To handle this, Cortex Analyst includes a “join disambiguator” step that carefully parses the SQL query to ensure each column is fully qualified. Such a disambiguation step requires recursive processing of the SQL query, updating the schema used for validation iteratively after each common table expression (CTE). By explicitly indicating which table each column belongs to, we prevent compilation errors and help comply with Snowflake’s SQL syntax requirements.
Let’s look at an example:
Question: What are the top products by sales amount?

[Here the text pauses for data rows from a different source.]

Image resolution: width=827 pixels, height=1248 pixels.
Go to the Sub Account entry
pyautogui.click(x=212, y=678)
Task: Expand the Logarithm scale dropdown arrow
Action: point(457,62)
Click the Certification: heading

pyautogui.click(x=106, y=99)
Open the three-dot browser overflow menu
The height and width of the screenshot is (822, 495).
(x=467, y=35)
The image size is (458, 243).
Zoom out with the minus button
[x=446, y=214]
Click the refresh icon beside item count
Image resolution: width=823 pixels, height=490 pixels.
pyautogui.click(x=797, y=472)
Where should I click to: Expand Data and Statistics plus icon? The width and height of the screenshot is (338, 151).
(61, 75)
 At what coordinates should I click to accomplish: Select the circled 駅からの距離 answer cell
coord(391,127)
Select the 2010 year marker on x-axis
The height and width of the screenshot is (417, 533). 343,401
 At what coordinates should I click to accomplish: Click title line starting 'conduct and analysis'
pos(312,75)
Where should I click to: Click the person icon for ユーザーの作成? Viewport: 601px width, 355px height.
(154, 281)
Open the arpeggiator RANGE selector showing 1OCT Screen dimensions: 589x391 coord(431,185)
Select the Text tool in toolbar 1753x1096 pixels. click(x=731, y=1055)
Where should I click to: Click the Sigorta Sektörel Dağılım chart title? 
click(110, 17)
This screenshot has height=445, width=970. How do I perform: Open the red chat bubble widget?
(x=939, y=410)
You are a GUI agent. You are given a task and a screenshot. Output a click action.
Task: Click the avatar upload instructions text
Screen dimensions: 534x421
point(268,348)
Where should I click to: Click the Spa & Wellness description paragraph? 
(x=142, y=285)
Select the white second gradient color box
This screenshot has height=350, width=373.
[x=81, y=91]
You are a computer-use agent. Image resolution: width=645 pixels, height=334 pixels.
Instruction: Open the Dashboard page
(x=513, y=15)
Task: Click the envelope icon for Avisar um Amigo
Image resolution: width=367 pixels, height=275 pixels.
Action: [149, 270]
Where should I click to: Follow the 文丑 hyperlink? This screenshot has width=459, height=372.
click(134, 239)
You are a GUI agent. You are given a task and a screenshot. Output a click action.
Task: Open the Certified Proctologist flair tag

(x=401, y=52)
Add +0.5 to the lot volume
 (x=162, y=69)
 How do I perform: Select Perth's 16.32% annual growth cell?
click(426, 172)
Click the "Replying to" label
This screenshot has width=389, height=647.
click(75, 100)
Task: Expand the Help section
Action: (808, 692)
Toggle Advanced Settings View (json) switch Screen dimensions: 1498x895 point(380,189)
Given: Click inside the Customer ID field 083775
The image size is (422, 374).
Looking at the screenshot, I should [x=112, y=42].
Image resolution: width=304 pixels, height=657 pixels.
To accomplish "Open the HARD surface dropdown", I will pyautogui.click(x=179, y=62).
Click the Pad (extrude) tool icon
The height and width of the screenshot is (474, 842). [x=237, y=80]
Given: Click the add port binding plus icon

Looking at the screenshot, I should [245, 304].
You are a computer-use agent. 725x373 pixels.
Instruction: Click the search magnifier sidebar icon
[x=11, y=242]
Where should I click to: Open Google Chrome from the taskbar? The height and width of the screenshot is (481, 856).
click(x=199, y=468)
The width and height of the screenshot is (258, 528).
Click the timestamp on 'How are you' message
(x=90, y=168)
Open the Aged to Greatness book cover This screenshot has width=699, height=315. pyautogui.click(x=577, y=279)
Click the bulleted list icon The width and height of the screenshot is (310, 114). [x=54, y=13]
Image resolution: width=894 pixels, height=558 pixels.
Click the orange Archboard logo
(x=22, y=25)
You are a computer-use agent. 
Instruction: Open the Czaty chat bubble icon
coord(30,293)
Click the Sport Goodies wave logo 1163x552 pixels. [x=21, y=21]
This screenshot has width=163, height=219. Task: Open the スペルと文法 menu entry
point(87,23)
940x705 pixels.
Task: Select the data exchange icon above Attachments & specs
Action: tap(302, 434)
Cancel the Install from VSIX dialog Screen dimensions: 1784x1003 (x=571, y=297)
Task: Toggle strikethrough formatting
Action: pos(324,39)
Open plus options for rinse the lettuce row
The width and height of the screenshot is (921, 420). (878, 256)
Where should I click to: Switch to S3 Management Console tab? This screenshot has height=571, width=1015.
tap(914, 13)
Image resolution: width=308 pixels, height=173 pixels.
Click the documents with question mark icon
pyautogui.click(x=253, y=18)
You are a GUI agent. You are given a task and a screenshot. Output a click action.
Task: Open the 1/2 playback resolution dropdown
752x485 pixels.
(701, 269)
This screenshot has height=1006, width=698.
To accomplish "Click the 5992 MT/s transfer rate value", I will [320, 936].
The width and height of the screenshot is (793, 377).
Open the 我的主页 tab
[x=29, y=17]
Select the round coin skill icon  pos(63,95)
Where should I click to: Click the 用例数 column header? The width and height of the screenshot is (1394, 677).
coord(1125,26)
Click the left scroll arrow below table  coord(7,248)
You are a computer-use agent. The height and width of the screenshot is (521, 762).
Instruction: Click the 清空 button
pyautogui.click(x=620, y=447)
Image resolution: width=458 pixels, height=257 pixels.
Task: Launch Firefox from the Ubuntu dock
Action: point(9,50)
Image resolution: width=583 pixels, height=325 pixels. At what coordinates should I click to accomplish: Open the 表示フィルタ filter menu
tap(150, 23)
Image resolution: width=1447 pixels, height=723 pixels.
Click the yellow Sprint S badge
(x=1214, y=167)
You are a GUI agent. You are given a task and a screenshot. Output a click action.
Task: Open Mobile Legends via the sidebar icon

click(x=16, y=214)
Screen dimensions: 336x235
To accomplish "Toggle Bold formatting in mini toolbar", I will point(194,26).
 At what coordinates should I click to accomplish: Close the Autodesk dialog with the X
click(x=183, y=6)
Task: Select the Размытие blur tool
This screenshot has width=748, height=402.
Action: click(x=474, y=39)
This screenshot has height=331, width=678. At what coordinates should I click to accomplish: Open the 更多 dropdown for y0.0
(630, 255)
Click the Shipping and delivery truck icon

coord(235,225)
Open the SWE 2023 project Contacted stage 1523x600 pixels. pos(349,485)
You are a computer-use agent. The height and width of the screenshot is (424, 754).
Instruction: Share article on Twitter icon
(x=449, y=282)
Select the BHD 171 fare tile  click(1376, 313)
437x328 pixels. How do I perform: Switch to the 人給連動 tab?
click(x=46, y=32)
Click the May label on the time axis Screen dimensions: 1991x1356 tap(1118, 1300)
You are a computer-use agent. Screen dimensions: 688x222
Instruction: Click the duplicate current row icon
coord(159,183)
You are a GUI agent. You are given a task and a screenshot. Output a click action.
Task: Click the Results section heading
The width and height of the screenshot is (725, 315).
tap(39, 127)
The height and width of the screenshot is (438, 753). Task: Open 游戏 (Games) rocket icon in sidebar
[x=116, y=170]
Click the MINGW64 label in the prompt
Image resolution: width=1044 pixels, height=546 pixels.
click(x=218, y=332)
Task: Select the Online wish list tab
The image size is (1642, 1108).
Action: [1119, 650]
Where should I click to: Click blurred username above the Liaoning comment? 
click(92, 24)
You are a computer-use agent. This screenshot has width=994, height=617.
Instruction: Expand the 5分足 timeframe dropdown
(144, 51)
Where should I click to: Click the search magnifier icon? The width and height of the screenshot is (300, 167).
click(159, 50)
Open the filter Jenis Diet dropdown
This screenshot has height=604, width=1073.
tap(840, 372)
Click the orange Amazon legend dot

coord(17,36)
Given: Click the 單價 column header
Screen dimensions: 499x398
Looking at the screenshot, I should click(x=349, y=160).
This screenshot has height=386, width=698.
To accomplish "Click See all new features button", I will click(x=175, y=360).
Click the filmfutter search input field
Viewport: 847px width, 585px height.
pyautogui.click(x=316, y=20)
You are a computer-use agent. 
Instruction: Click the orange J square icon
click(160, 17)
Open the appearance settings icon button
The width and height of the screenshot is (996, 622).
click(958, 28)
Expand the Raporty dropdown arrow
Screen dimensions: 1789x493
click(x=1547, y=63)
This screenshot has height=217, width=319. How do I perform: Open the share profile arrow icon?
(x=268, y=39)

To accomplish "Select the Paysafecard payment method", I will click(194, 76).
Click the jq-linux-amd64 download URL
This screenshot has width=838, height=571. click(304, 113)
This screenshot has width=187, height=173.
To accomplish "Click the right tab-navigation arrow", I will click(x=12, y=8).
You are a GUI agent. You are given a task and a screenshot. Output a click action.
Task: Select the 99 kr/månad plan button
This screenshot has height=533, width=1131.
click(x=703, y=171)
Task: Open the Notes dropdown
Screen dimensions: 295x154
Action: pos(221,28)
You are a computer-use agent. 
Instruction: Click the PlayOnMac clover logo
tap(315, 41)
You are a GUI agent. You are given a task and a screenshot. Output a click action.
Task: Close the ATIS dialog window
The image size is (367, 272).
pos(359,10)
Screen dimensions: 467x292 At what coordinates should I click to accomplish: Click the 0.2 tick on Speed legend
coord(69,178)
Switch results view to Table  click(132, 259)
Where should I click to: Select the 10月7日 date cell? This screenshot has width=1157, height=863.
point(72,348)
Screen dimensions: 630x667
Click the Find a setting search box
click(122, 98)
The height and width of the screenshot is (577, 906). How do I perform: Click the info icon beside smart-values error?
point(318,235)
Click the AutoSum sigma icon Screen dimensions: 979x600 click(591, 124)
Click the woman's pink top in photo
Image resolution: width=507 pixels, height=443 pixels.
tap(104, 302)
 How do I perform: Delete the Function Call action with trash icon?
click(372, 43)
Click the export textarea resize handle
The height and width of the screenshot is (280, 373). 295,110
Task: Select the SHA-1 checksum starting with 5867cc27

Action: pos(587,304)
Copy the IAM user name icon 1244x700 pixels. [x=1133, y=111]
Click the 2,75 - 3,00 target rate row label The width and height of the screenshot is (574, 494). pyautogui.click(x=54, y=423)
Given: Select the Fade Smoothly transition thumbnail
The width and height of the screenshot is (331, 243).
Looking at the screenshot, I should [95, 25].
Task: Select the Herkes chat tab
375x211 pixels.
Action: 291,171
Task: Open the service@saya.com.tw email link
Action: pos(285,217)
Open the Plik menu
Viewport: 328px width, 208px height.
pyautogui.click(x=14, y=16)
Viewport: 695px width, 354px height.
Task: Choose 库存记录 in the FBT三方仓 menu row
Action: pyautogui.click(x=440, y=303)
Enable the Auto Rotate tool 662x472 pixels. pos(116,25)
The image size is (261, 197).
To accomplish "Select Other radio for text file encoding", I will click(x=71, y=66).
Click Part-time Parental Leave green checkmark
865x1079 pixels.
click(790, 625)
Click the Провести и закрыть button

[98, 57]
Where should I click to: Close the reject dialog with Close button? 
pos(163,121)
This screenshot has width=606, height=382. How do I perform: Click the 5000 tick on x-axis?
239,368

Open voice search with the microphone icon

Incorrect SQL: SQL compilation error due to product_id being ambiguous.
SELECT product_id,
product_name,
SUM(net_amount) as total_sales_amount
FROM orders
LEFT JOIN products ON product_id = product_id
GROUP BY product_id
ORDER BY total_sales_amount DESC
Correct SQL: Cortex Analyst disambiguates columns generated by the LLM.
SELECT products.product_id,
product_name,
SUM(net_amount) as total_sales_amount
FROM orders
LEFT JOIN products ON orders.product_id = products.product_id
GROUP BY products.product_id
ORDER BY total_sales_amount DESC
4. Avoiding double counting: Aggregation across tables
When aggregating metrics across different granularities, there’s always a risk of double counting. This risk is particularly high when combining data in multi-hop fashion from different tables that have a many-to-one relationship. For example, calculating order net amount (from the Order Items table) while also aggregating total tax amount (from the Orders table) can inadvertently inflate results if the granularity differences between Order Items and Orders are not handled correctly.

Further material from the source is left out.